** What this task involves **
Copy verbatim the block of lines in the entries below whose first line contains "Facebook Group (387, 2506)" and whose last line contains "Log In (472, 352)". Leave out all other lines.

Collection entries:
——

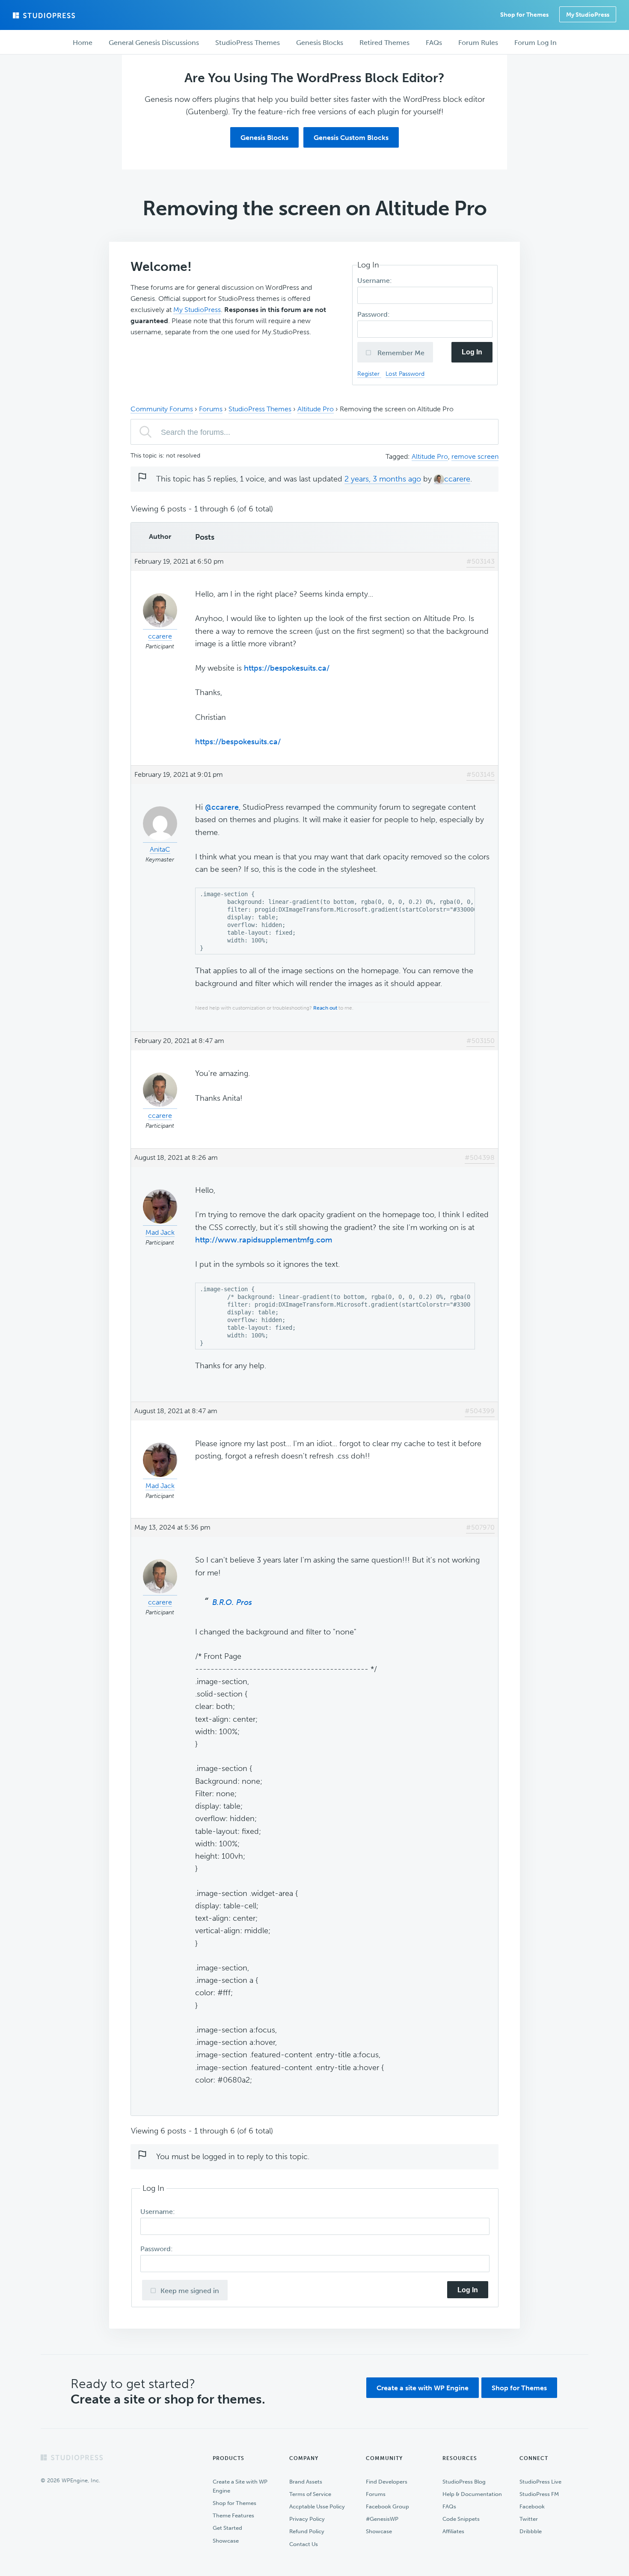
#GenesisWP (382, 2519)
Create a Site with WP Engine (240, 2486)
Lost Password (405, 373)
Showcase (226, 2540)
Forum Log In (535, 43)
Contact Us (303, 2544)
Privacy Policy (307, 2519)
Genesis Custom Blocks (351, 138)
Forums (211, 409)
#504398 (480, 1157)
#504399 (480, 1411)
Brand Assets (305, 2481)
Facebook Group (387, 2506)
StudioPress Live (540, 2481)
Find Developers (386, 2481)
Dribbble (530, 2531)
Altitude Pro (315, 409)
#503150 (480, 1041)
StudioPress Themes (259, 409)
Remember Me (400, 353)
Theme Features (233, 2515)
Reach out (325, 1008)
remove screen (474, 456)
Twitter (528, 2519)
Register (369, 373)
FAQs (449, 2506)
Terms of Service (310, 2494)
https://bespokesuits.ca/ (286, 668)
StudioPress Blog (464, 2481)
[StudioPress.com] (45, 15)
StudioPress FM (539, 2494)
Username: (375, 280)
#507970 (480, 1527)
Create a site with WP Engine (423, 2388)
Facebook (532, 2506)
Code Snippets (461, 2519)
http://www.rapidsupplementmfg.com (263, 1240)
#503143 (480, 561)
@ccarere (222, 807)
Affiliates (453, 2531)
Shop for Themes (519, 2388)
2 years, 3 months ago (382, 479)
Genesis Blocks (264, 138)
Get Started (227, 2528)
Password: (374, 314)
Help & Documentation (472, 2494)
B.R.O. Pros (232, 1602)
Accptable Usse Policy (317, 2506)
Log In (472, 352)
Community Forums (162, 409)
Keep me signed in (189, 2291)
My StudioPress (587, 14)
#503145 (480, 774)
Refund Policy (306, 2531)
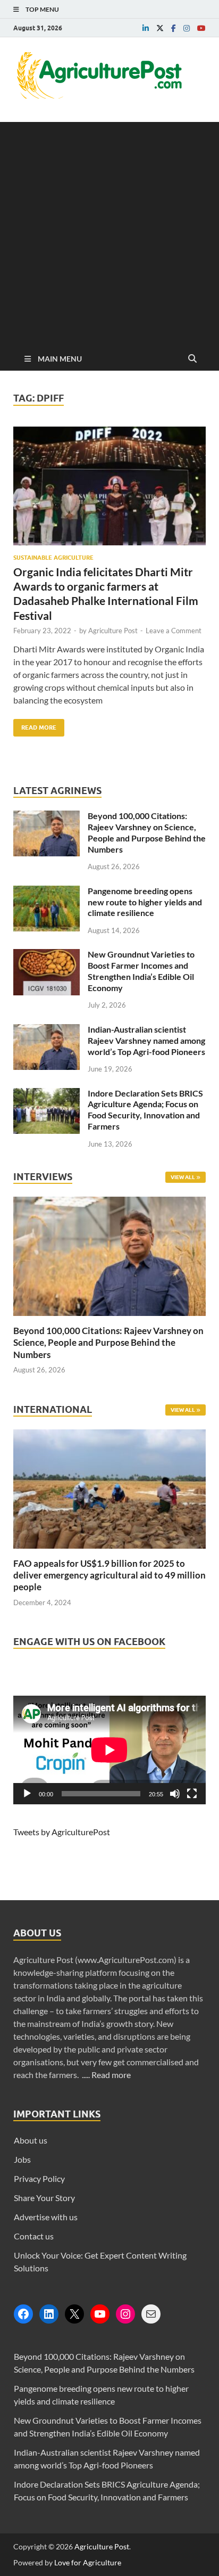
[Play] (27, 1793)
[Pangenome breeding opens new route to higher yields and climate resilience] (46, 892)
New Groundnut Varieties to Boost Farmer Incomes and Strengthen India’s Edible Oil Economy (141, 970)
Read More (34, 725)
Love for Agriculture (87, 2562)
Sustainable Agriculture (53, 557)
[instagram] (186, 28)
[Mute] (175, 1793)
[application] (109, 1750)
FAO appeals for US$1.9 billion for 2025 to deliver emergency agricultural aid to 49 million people (109, 1575)
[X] (74, 2314)
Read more (111, 2075)
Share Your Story (44, 2198)
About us (30, 2140)
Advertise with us (46, 2217)
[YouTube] (100, 2314)
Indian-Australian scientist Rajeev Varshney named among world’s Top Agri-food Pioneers (146, 1040)
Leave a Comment (173, 630)
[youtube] (201, 28)
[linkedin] (145, 28)
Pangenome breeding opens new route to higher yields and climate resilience (145, 902)
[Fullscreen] (192, 1793)
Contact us (34, 2236)
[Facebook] (23, 2314)
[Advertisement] (109, 231)
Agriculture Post (113, 630)
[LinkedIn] (48, 2314)
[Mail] (151, 2314)
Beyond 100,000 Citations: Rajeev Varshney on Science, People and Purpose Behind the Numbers (147, 832)
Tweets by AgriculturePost (61, 1832)
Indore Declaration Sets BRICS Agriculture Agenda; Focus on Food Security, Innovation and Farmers (145, 1109)
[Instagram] (125, 2314)
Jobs (22, 2159)
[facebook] (174, 28)
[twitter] (160, 28)
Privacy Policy (39, 2178)
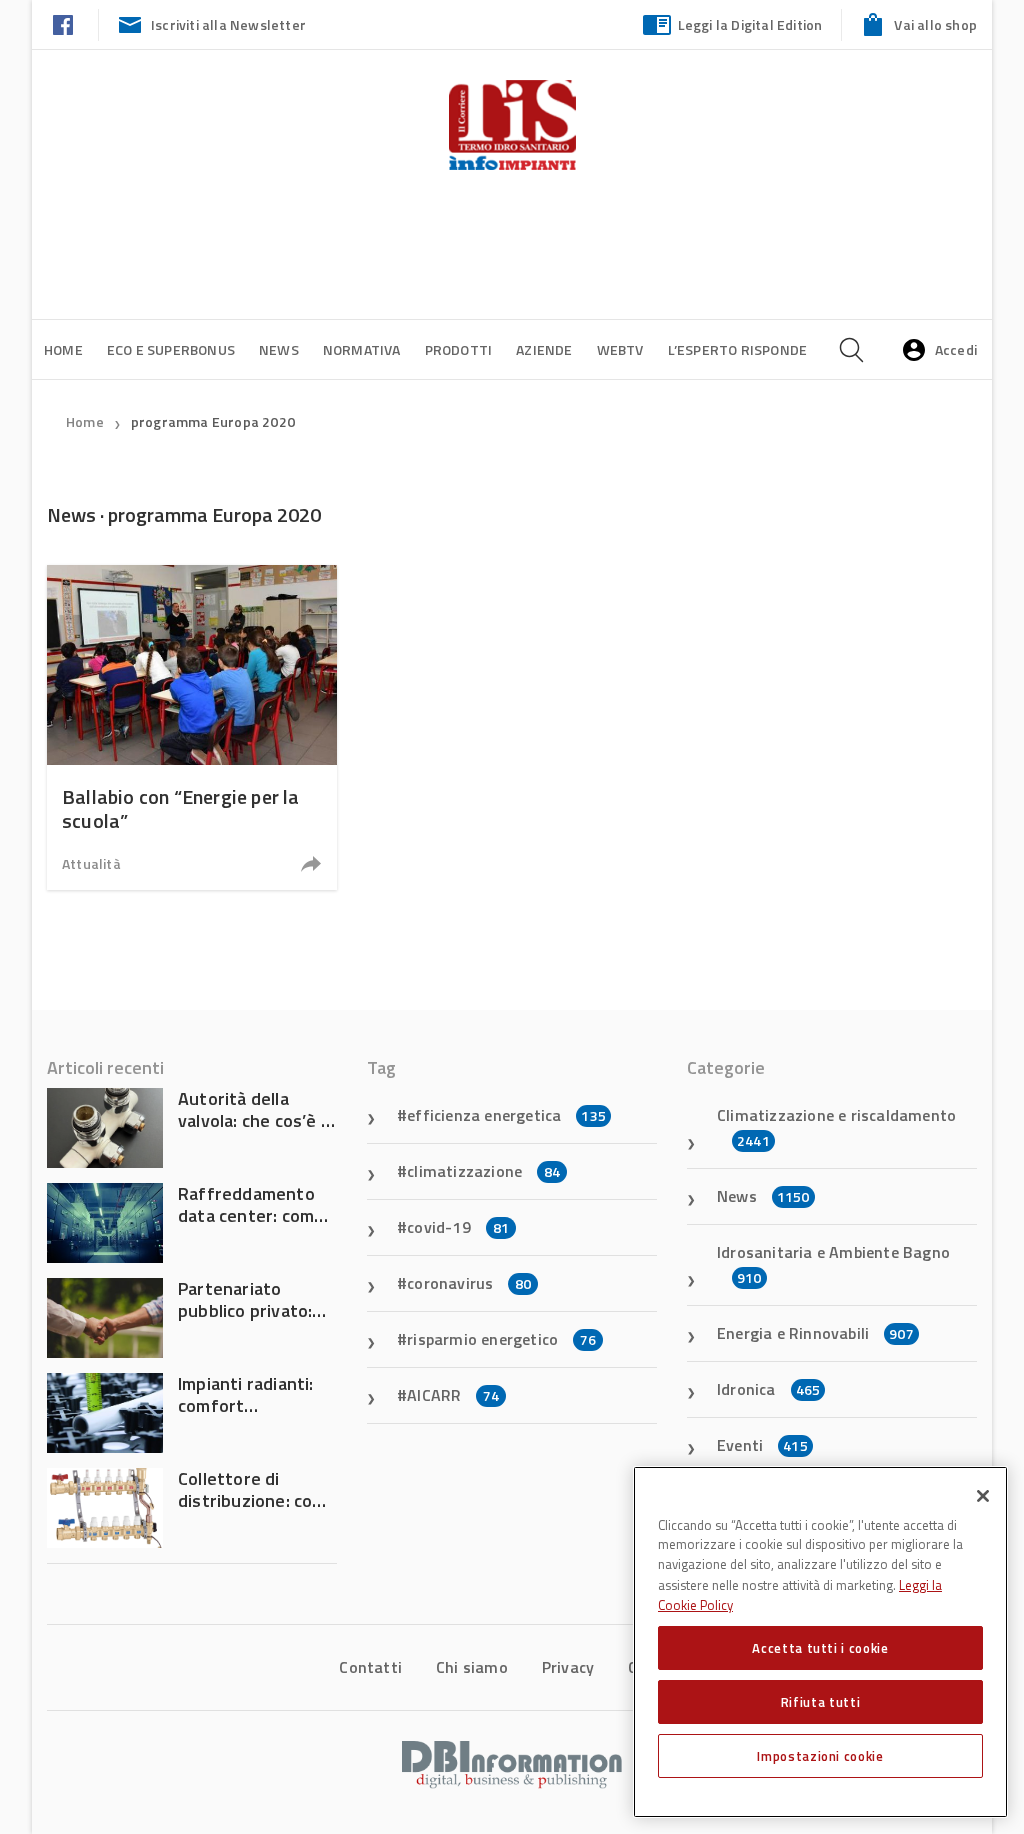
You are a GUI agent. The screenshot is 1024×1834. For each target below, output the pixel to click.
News (279, 349)
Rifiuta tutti (821, 1702)
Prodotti (459, 349)
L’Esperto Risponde (738, 349)
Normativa (362, 349)
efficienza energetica (506, 1115)
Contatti (370, 1667)
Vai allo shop (935, 24)
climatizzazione (483, 1171)
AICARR (453, 1395)
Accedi (956, 349)
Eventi (762, 1445)
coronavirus (469, 1283)
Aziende (544, 349)
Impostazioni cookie (820, 1756)
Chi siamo (472, 1667)
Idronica (768, 1389)
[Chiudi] (983, 1496)
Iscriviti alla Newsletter (228, 24)
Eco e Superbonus (171, 349)
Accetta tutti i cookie (820, 1648)
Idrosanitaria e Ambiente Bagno (833, 1264)
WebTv (620, 349)
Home (63, 349)
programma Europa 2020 (213, 421)
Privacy (568, 1667)
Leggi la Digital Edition (750, 24)
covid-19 (458, 1227)
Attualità (91, 863)
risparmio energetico (501, 1339)
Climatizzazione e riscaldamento (836, 1127)
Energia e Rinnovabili (815, 1333)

——

** Solution for this task **
Facebook Group (387, 2506)
StudioPress Live (540, 2481)
Find Developers (386, 2481)
Dribbble (530, 2531)
Altitude Pro (315, 409)
#503150 (480, 1041)
StudioPress Themes (259, 409)
Remember Me (400, 353)
Theme Features (233, 2515)
Reach out (325, 1008)
remove screen (474, 456)
Twitter (528, 2519)
Register (369, 373)
FAQs (449, 2506)
Terms of Service (310, 2494)
https://bespokesuits.ca/ (286, 668)
StudioPress Blog (464, 2481)
[StudioPress.com] (45, 15)
StudioPress FM (539, 2494)
Username: (375, 280)
#507970 (480, 1527)
Create a site with WP Engine (423, 2388)
Facebook (532, 2506)
Code Snippets (461, 2519)
http://www.rapidsupplementmfg.com (263, 1240)
#503143 (480, 561)
@ccarere (222, 807)
Affiliates (453, 2531)
Shop for Themes (519, 2388)
2 years, 3 months ago (382, 479)
Genesis Blocks (264, 138)
Get Started (227, 2528)
Password: (374, 314)
Help & Documentation (472, 2494)
B.R.O. Pros (232, 1602)
Accptable Usse Policy (317, 2506)
Log In (472, 352)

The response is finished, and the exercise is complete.